Equation/Parameters: Similar to gradient boosting but with additional regularization terms.

Python Code:

from xgboost import XGBRegressor
model = XGBRegressor(n_estimators=100, learning_rate=0.1)
model.fit(X_train, y_train)

Pros and Cons:

  • Strengths: Fast and scalable, handles missing data, effective for a wide range of datasets.
  • Weaknesses: Requires careful parameter tuning, potential for overfitting.

 

Conclusion :

In the expansive landscape of machine learning, Python offers a versatile array of regression models for predicting numerical outcomes. Linear regression, a fundamental technique, assumes a linear relationship between input features and the target variable, providing simplicity and interpretability.
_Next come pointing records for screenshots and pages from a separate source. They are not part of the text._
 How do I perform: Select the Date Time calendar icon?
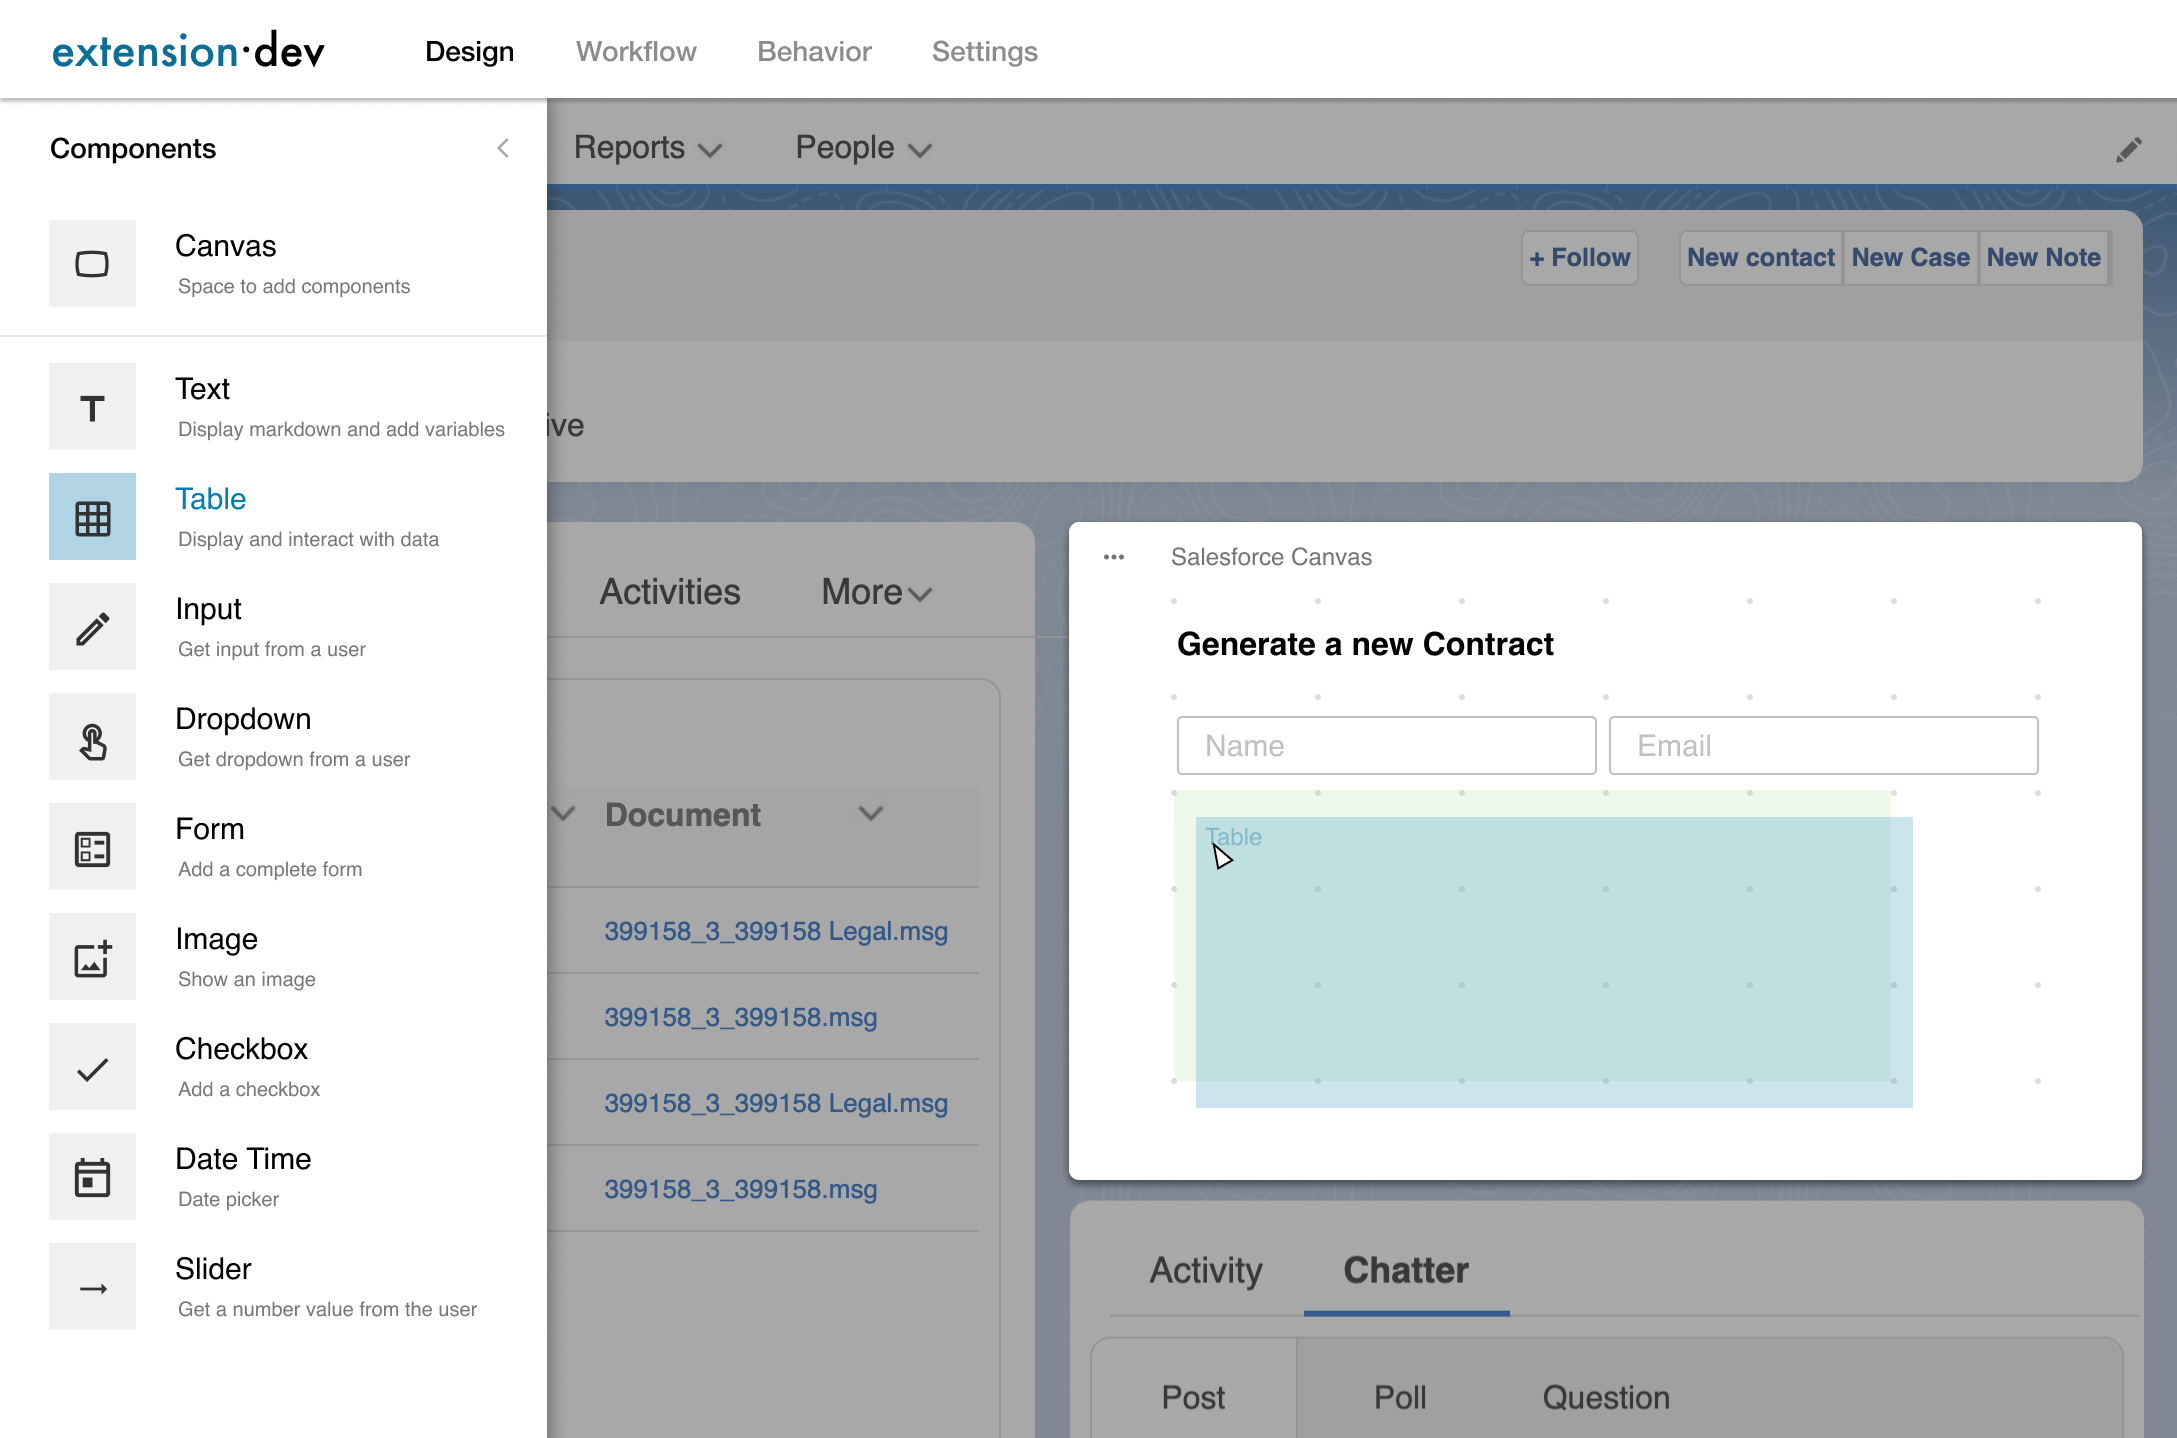[91, 1176]
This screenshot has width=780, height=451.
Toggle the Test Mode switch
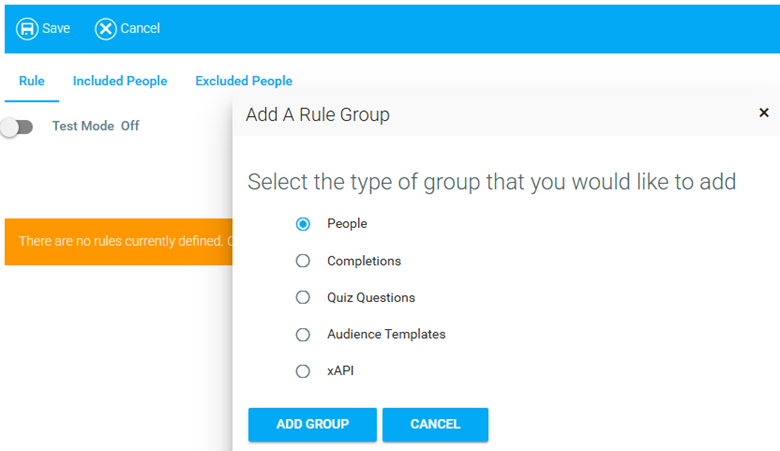pyautogui.click(x=18, y=127)
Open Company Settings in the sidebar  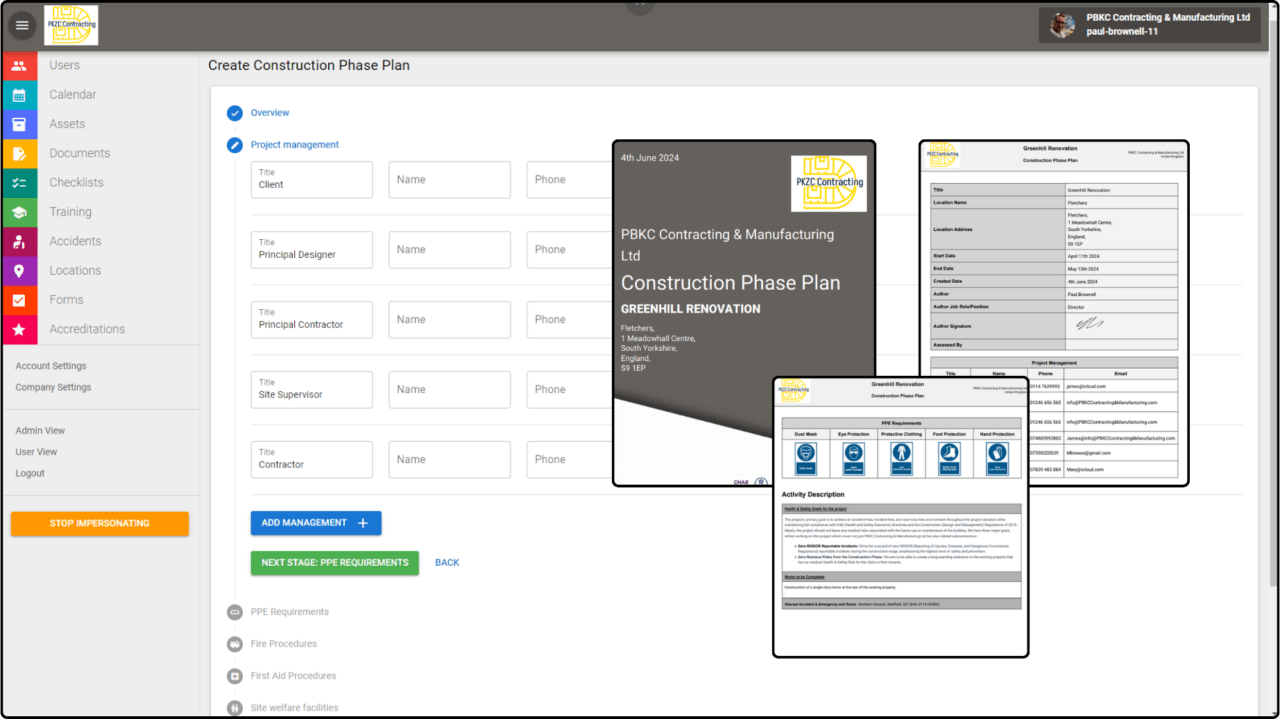click(53, 387)
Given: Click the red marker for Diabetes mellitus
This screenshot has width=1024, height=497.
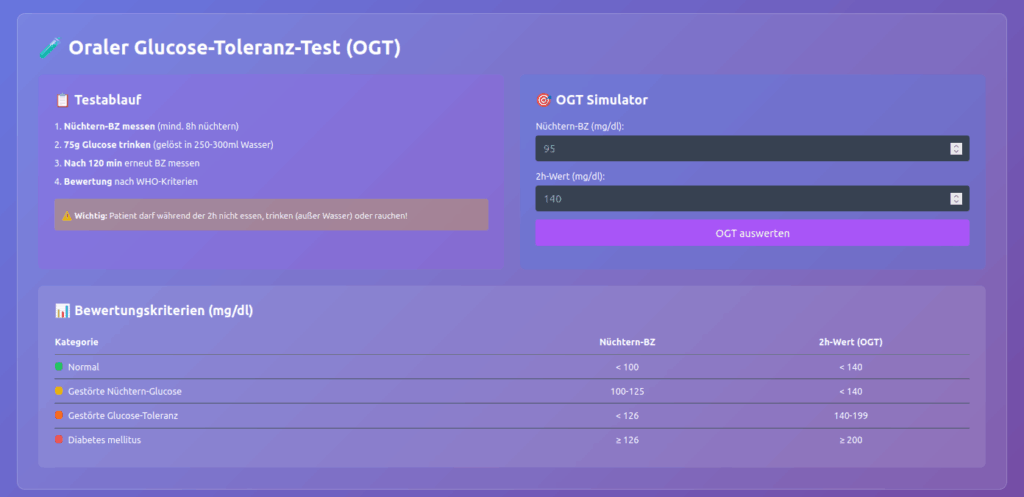Looking at the screenshot, I should pos(59,439).
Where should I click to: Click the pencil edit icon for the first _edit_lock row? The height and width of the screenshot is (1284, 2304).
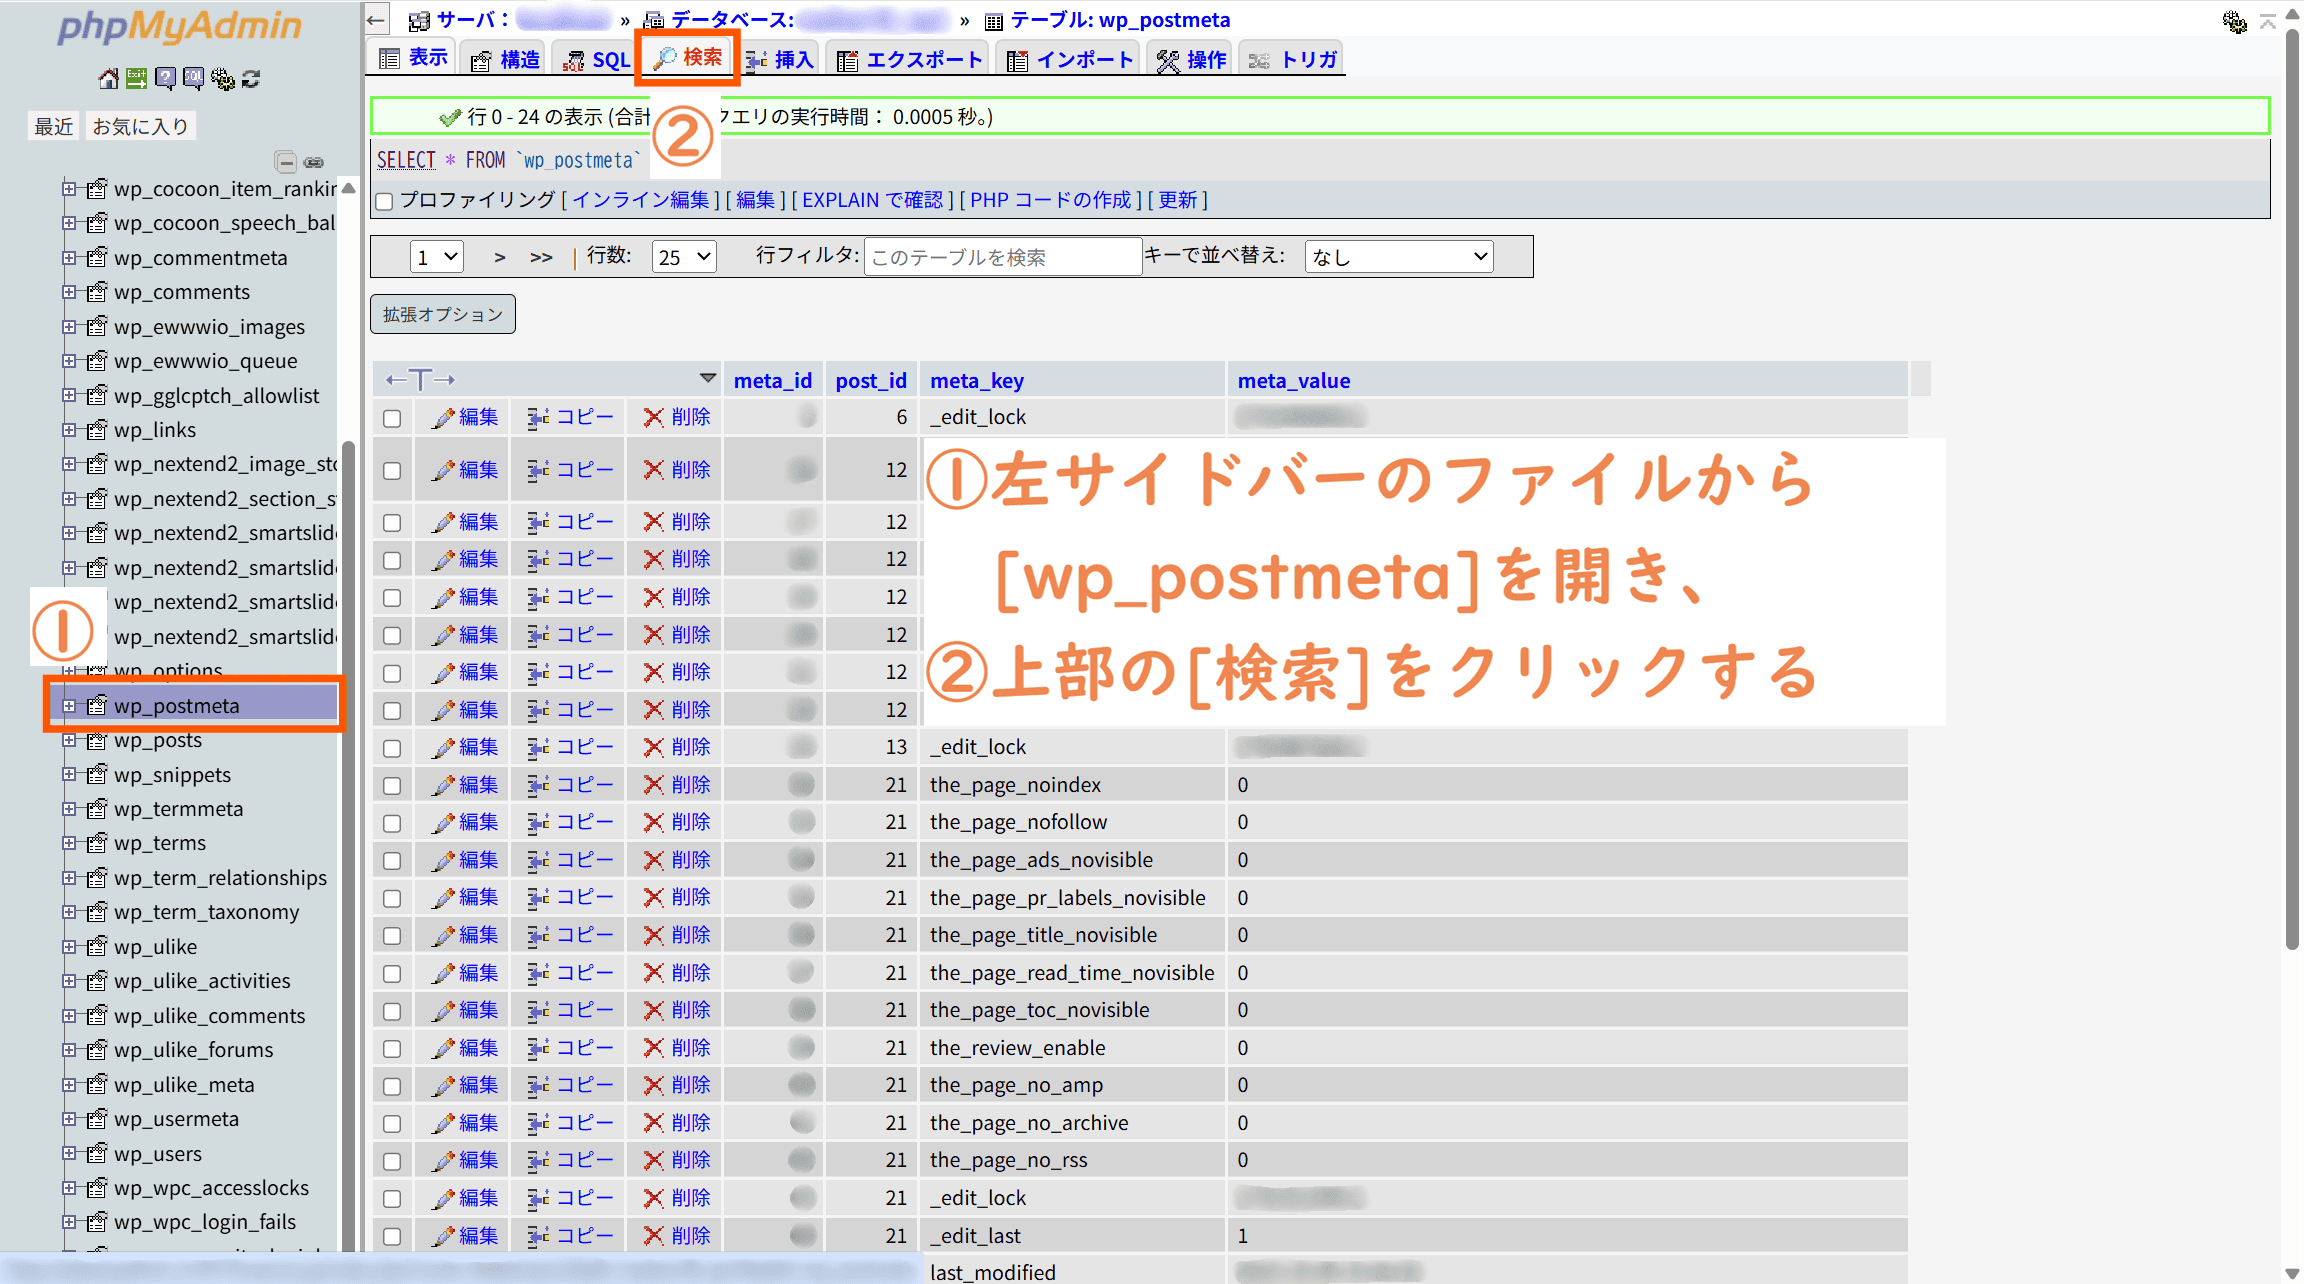pyautogui.click(x=443, y=417)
Regularized versions like Ridge and Lasso mitigate overfitting concerns, with Lasso excelling in feature selection. Decision tree and its ensemble counterpart, Random Forest, embrace non-linear relationships and are robust in handling complex data patterns. For those seeking a balance between Ridge and Lasso, Elastic Net regression integrates both regularization techniques.

 

Note for advance approaches

Moving beyond traditional approaches, K-Nearest Neighbors doesn’t assume a specific functional form, relying on the proximity of neighbors for predictions. Gradient Boosting and XGBoost, formidable ensemble methods, iteratively build models to correct errors, offering high predictive accuracy with scalability. As we traverse this diverse array of regression models in Python, each technique contributes distinct strengths—be it simplicity, regularization, non-linearity capture, or ensemble learning.

 

How to select the best model ?

In selecting the best regression model in Python, considerations of dataset characteristics, interpretability, and computational efficiency come into play. While linear regression is a starting point for its simplicity, complex relationships may call for decision tree or ensemble methods. Regularized models like Ridge and Lasso handle multicollinearity, and ensemble techniques like XGBoost shine in scenarios demanding both predictive accuracy and scalability. The journey through these models underscores the importance of choosing the right tool for the task at hand, as the Python ecosystem empowers practitioners to explore, compare, and deploy models tailored to diverse analytical needs.